She said it at the beginning of the session, before the walking. The group was in the circle. She stood at the center and said: “마지막 주에—보여주는 시간이 있어요.” (In the last week—there will be a showing time.) She said it with the same neutrality she brought to all announcements. “부모님 오셔도 돼요.” (Parents can come.) “공연이 아니야.” (Not a performance.) She was careful with this. “훈련에서 나온 거 보여주는 거야.” (Showing what came from the training.) The distinction she was making: the showing was a demonstration of the training’s product, not a performance directed at an audience. The audience would be present but would not be the organizing principle of the work. The partner would still be the organizing principle.

He took this in.

The others: Lee Yeji and Choi Areum looked at each other with the quality of the expected news—they had been together through the summer and had been predicting this, probably. Park Jisung stood straighter, the performed ease briefly more visible before he caught it. Kim Minjun was very still.

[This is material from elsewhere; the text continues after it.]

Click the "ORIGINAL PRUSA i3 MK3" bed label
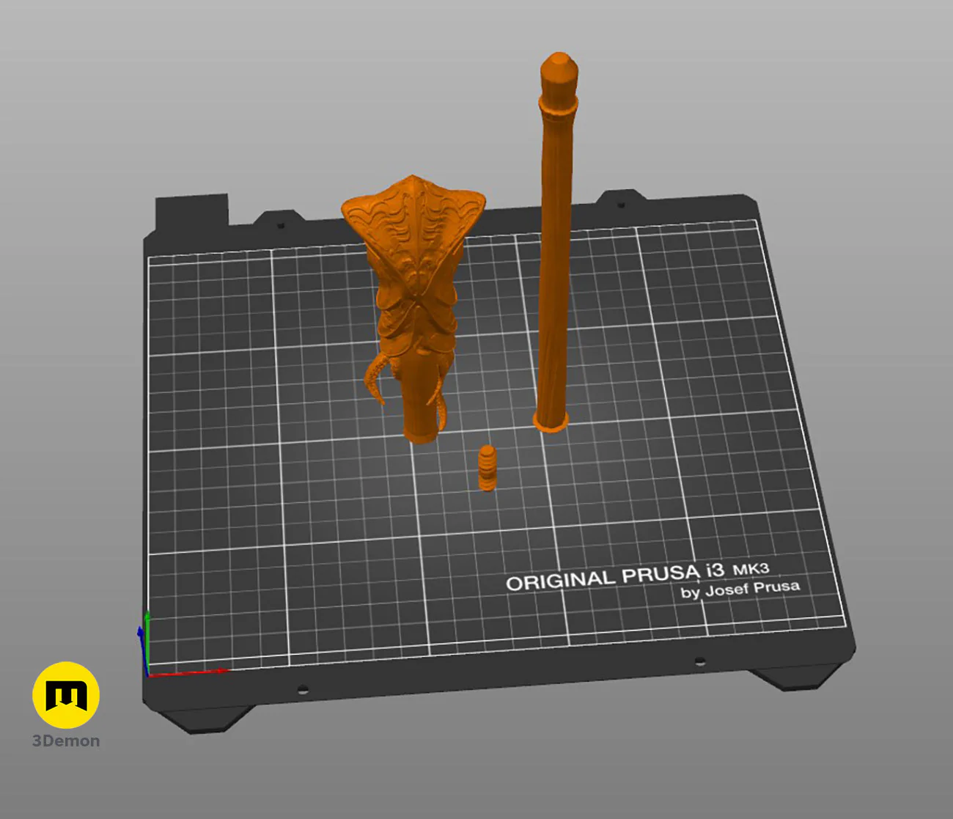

He thought about his father.

부모님이 오면—다른가요?” (If parents come—is it different?) He asked it as the direct question. The audience changes something—this was what he had been feeling in the scene work all August, the way the partner was everything and the audience was what remained after the partners finished. If his father was in the audience, something would be different. He did not know what.

She looked at him.

아마도.” (Probably.) She said it without the comfortable answer. “그걸 배우는 거야.” (That’s what you’ll learn.) The audience’s presence was a training condition, not a threat to the work. The scene work stayed between the partners; the audience observed. “파트너가 먼저야—항상.” (The partner is first—always.) If the partner stayed first, the audience’s presence would organize itself around the scene work rather than reorganizing the scene work around itself.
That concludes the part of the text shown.